Back to the list. On that list you should also add everything you need for easy clean up.  Paper plates and bowls, plastic silverware, paper towels, baggies and a big container of antibacterial wipes. I’ve used them for years without ever having a problem getting sick from clean up of my appliances or utensils.

Cooking in the Truck 101- Some drivers have cooking in the truck perfected but this blog is for the drivers who are just getting started, or want to dip their toes in the kitchen and see if this will work for them.Get a small package of pork chops (2 chops), 1 can of condensed cream of mushroom soup, 1 small bag frozen petite green peas, 1 small envelope of garlic or butter instant potatoes, 1 small container milk, 1 small butter/margarine, salt and pepper.

First, put the pork chops into the foil liner inside the lunchbox cooker and cover with the cream of mushroom soup. Then, plug it in and cook it according to directions, usually 45 minutes, stirring occasionally. Pork, like chicken, needs to be thoroughly cooked and the stirring keeps it from sticking to the bottom. The foil liner isn’t a requirement, but you will find that it is well worth the extra investment! Depending on the thickness of the chops, the time to cook will vary, you will have to determine that by checking them yourself.

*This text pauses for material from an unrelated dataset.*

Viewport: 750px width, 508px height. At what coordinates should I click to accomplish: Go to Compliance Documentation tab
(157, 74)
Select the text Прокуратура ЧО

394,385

When you stop, fill the hot pot with water to boil the peas. When they are done, remove them and use the same water to add the instant potatoes in a bowl so you get the nutrients from the peas as well as the flavor! If you don’t have enough water left, add some and reboil before making the potatoes, making sure to add dry potatoes SLOWLY as they take a few seconds to get to proper texture.

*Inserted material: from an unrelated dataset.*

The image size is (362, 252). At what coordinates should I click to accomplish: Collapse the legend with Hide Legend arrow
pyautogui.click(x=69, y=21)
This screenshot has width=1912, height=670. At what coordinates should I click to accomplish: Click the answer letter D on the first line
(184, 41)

When everything is done, put it together on a plate, add the gravy on top of the chops and potatoes and voila! Hot, hearty supper in the truck! This works no matter where you happen to be! Cooking in the truck can be a life saver, and a reminder of home, when you find yourself in the middle of nowhere. You may find that you enjoy it and just the beginning of a lifetime of “Cooking In The Truck.” Happy Cooking!

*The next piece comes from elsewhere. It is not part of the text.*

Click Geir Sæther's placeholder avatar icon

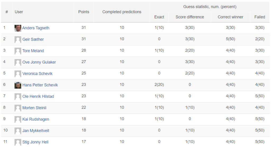(x=18, y=39)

Stay Safe Out There And Keep It Shiny!

Heather Hogeland and Kim Grimm are CDL holders and longtime friends with a combined 75 years and 7 million miles of driving experience. Both are writers and have a love for everything trucking, as well as, furry, four-legged friends. Kim is currently a full-time owner-operator and part-time writer. Heather writes for various trucking publications and enjoys traveling with her husband Roger.


1 thought on “Cooking in the Truck 101

  1. I really enjoy these blogs from Heather and Kim! Thank you for adding them and am looking forward to the next tip!